Entries shown section start

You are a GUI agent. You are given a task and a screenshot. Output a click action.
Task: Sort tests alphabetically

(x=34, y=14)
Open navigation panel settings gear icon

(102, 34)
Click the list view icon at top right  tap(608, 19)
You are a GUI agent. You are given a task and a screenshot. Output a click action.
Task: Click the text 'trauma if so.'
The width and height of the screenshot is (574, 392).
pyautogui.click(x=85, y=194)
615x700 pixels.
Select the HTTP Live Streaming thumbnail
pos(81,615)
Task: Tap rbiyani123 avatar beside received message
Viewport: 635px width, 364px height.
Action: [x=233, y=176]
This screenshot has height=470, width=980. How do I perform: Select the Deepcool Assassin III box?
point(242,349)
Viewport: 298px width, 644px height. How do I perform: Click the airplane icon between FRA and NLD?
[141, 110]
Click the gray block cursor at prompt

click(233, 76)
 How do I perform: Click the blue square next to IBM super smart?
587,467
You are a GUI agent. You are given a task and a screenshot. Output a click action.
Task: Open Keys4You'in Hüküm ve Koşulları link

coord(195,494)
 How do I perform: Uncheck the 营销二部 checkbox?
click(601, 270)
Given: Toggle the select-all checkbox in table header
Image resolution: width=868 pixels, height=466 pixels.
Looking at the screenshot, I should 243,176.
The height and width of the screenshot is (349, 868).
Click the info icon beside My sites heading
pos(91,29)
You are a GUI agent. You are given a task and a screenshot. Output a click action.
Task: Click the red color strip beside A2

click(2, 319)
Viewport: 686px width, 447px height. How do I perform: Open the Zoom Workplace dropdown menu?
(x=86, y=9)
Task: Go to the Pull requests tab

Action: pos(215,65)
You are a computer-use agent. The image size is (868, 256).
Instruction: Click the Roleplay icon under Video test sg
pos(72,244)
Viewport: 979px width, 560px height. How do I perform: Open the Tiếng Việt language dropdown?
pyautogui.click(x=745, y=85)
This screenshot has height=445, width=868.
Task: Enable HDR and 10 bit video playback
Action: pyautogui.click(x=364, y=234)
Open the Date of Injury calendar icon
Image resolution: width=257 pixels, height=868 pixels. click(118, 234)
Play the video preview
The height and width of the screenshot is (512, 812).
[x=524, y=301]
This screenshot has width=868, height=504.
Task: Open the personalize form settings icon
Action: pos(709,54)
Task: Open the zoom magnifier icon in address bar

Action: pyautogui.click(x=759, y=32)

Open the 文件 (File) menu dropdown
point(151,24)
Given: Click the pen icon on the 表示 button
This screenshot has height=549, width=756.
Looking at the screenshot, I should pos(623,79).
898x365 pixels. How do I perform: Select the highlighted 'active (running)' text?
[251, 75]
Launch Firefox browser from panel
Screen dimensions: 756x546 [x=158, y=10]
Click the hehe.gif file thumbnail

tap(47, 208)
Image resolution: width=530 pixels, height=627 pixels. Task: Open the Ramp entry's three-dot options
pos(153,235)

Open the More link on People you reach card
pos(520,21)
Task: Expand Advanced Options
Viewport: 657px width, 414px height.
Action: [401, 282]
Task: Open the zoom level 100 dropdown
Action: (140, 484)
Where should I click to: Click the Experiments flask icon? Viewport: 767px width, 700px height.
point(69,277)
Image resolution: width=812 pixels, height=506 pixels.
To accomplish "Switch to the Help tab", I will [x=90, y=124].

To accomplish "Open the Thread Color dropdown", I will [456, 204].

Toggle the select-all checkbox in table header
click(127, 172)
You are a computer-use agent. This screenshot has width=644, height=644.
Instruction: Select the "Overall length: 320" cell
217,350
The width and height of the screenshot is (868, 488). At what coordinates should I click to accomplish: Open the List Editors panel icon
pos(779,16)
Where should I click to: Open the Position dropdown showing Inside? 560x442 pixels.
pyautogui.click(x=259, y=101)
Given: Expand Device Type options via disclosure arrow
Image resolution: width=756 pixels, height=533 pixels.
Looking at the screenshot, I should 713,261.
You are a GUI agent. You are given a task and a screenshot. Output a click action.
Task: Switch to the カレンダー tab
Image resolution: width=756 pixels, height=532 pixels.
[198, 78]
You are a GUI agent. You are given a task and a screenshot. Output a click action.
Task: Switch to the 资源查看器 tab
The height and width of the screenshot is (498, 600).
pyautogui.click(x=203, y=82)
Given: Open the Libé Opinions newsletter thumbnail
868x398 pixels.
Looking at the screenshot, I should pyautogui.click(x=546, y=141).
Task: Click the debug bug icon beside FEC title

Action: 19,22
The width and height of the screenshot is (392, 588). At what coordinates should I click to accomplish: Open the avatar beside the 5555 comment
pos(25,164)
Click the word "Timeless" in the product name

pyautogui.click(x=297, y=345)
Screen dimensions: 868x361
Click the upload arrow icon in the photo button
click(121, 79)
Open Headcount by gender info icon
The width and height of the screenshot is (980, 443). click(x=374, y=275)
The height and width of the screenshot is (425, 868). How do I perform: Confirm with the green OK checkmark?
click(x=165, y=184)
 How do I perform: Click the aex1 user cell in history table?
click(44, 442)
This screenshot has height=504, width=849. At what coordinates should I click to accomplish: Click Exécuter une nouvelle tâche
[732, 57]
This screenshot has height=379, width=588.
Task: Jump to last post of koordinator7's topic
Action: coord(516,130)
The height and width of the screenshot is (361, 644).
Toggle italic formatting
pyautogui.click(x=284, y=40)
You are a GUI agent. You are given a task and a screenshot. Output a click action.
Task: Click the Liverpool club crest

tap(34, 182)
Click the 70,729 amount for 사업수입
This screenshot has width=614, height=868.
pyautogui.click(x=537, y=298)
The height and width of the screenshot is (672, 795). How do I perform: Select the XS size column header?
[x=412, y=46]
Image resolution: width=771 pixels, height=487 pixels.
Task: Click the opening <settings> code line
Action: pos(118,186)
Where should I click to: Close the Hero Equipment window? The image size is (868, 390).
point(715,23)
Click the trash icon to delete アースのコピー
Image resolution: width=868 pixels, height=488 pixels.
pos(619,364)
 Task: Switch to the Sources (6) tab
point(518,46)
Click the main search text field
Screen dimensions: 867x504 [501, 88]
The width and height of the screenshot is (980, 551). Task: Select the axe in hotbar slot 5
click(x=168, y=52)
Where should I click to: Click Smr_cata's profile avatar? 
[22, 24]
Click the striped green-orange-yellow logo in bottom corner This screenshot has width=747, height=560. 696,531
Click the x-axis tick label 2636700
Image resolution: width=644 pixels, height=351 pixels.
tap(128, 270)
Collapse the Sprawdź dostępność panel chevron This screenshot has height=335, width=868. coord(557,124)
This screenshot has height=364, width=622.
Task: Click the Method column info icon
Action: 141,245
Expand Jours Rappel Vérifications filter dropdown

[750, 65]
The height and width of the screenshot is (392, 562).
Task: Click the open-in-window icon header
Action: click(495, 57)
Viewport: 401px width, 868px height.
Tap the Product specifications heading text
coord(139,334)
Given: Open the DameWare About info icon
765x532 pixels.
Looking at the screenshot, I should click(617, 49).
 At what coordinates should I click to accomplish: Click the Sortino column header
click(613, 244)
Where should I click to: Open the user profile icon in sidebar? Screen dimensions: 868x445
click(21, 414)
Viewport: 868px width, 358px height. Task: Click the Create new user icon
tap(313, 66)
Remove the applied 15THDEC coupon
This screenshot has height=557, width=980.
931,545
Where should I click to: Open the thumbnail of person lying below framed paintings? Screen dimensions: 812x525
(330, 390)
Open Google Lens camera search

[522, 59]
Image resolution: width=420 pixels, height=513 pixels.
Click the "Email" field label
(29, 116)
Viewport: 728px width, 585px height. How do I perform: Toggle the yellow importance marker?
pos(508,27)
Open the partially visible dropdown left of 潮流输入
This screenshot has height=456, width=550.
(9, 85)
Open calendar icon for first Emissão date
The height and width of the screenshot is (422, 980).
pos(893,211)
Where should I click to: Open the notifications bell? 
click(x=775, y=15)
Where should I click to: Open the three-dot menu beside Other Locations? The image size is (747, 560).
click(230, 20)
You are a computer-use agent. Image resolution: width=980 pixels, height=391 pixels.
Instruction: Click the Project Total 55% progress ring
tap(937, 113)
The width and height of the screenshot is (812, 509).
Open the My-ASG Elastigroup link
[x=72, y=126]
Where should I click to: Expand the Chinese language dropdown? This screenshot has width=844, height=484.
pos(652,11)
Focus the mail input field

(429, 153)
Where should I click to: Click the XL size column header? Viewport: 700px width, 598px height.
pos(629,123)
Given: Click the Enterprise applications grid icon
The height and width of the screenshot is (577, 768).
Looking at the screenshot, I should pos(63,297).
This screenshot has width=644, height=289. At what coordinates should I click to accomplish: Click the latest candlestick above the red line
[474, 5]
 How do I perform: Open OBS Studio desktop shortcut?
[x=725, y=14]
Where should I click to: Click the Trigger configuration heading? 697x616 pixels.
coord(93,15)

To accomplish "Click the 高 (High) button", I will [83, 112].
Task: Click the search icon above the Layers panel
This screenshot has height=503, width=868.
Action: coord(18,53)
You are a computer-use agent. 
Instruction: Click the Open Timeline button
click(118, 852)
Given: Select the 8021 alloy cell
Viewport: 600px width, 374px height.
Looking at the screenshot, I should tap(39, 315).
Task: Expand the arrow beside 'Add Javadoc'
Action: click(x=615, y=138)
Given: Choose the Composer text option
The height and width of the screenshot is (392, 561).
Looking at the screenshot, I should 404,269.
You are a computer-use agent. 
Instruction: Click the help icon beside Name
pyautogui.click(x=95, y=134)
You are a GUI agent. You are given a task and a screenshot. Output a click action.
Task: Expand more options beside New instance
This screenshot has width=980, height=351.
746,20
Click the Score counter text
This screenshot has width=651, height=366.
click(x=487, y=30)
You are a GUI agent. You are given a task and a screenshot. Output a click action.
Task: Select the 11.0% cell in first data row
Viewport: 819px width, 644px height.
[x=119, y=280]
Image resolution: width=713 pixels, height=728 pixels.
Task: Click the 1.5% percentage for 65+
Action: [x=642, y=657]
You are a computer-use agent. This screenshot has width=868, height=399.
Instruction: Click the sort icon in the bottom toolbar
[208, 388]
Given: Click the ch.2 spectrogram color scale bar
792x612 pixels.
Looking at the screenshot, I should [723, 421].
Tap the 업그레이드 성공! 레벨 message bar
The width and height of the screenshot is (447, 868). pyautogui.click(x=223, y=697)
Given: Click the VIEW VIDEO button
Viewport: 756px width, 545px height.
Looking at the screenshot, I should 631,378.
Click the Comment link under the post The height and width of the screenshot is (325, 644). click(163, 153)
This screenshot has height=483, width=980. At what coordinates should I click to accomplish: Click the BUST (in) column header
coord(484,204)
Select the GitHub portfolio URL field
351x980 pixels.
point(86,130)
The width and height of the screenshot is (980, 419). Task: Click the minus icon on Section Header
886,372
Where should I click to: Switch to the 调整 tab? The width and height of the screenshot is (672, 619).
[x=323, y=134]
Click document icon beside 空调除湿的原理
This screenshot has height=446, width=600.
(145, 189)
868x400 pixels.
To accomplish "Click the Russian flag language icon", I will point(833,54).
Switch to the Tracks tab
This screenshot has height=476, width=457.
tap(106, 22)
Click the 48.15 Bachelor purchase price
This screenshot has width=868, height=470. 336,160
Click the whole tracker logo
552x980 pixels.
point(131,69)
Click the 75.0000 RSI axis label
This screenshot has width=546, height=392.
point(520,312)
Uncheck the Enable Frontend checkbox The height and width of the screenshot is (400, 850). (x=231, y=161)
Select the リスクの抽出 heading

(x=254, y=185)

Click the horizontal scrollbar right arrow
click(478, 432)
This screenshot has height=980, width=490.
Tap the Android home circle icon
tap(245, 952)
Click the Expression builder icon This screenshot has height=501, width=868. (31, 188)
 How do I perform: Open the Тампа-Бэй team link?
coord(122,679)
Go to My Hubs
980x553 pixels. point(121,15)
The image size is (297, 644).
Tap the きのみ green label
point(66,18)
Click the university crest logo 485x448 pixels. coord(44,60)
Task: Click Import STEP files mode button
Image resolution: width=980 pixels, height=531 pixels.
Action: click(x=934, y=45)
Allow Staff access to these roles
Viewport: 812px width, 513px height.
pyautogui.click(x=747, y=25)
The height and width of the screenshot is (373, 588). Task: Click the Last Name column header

Entries shown section end

* Work required:
Give an exact copy of the lines above from the line with "Click the horizontal scrollbar right arrow" up to and including the line with "Task: Click Import STEP files mode button", and leave everything else out.

* Exercise output:
Click the horizontal scrollbar right arrow
click(478, 432)
This screenshot has height=980, width=490.
Tap the Android home circle icon
tap(245, 952)
Click the Expression builder icon This screenshot has height=501, width=868. (31, 188)
 How do I perform: Open the Тампа-Бэй team link?
coord(122,679)
Go to My Hubs
980x553 pixels. point(121,15)
The image size is (297, 644).
Tap the きのみ green label
point(66,18)
Click the university crest logo 485x448 pixels. coord(44,60)
Task: Click Import STEP files mode button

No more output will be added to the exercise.